Des élèves de maternelle et primaire du groupe Albert-Anne, à Bonnières, ont été pris de diarrhée et de vomissement dans la nuit de jeudi à vendredi. L’hypothèse d’une intoxication alimentaire due au déjeuner pris le jeudi midi reste à confirmer. Les résultats des analyses des plats témoins sont attendus par la municipalité et l’entreprise de restauration pour la fin de la semaine voire lundi prochain.
Spectaculaire par le nombre de cas signalés, le trouble n’aura été heureusement que de courte durée et sans gravité. Dans la soirée de jeudi à vendredi, soixante-neuf élèves du groupe scolaire Albert-Anne ont été pris de diarrhées et de vomissement. Selon des témoignages de parents d’élèves, les ennuis digestifs se sont déclarés dans le début de soirée.
« Mes deux enfants se sont levés plusieurs fois dans la nuit, mais à 2 heures ou 3 heures, c’était terminé », raconte l’un d’eux.
La majeure partie des élèves était d’ailleurs retournée à l’école vendredi matin. Mais au cours des conversations, les parents d’élèves ont réalisé que tous les enfants malades étaient demi-pensionnaires et avaient pris le déjeuner de la veille au restaurant scolaire. Face à l’ampleur du phénomène, plusieurs d’entre eux se sont rendus en mairie pour tenter d’obtenir des explications.
« Pas de salmonelle »
Le maire et plusieurs de ses adjoints ont été rapidement informés et ont pris des dispositions pour informer les parents des éléments portés à leur connaissance. En fin de matinée, un mot d’explication signé du maire a été affiché sur les portes de l’établissement : « Sous réserve d’analyse du plat témoin gardé pour ce type de cas, il est vraisemblable de penser qu’il s’agit d’une intoxication alimentaire (…). En aucun cas il n’y aurait salmonelle car il n’y a eu ni mayonnaise ni œuf » au menu.

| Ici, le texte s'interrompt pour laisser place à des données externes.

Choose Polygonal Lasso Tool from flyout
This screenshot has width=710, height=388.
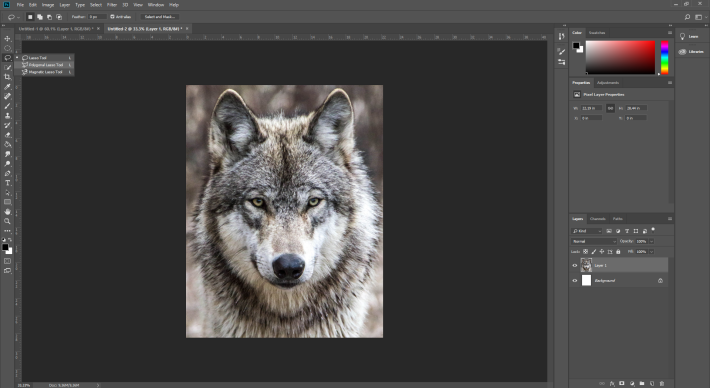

Vendredi, l’hypothèse d’une rupture de la chaîne du froid, dans le processus de conservation des aliments, a été évoquée. Un des réfrigérateurs du restaurant scolaire a en effet connu une hausse de température dans le milieu de la semaine. L’entreprise chargée de son entretien devait intervenir dans les vingt-quatre heures. Mais, selon la mairie, qui a poursuivi son enquête lundi, celui était vide.
Les analyses réalisées sur les plats témoins par les services vétérinaires de la DDASS et un laboratoire indépendant, mandaté par la société de restauration Avenance, sont attendus pour vendredi ou lundi prochain. Ils devraient permettre de déterminer quel composant du repas, avant ou après cuisson, peut éventuellement être à l’origine des troubles connus par les enfants.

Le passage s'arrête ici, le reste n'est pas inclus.